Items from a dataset
..............................
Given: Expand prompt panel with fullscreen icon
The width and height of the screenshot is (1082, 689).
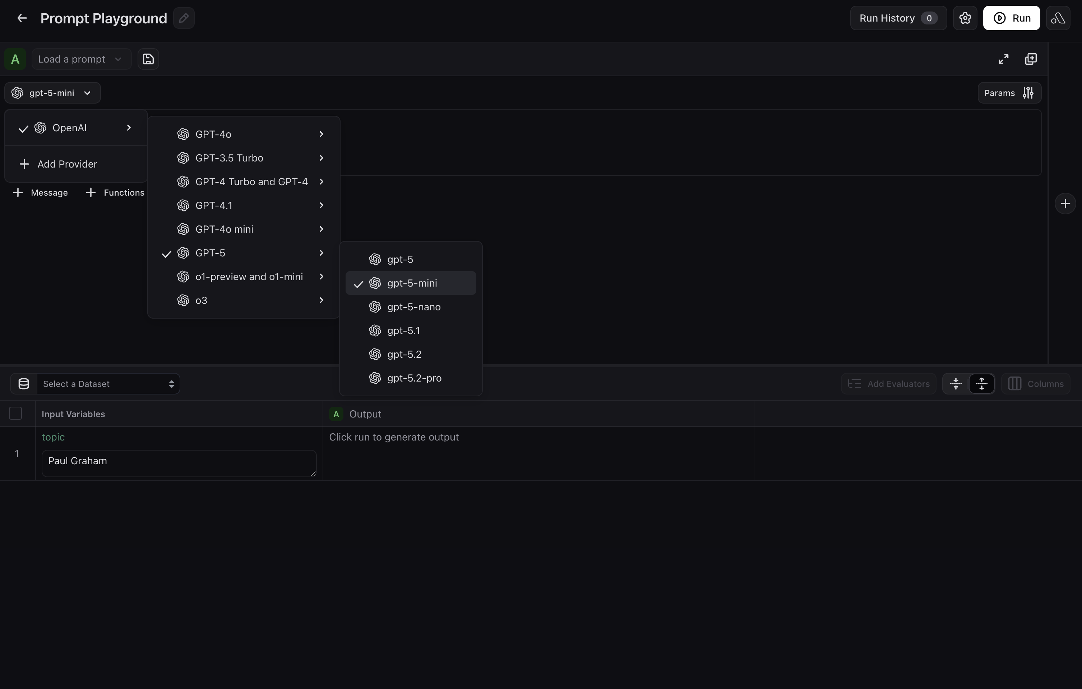Looking at the screenshot, I should (x=1003, y=59).
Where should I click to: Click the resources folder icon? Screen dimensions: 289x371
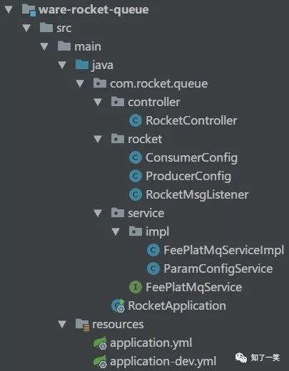coord(82,325)
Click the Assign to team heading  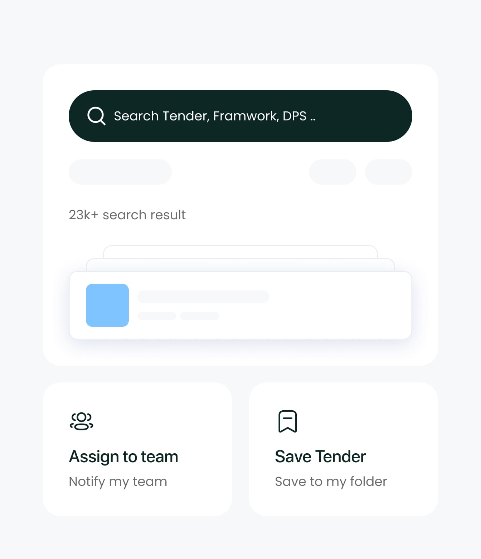pyautogui.click(x=123, y=457)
..............................
Aim of the task: Tally the lines in the items above that contain the string "icon", matching case exactly, and give only that number.

Exercise answer: 2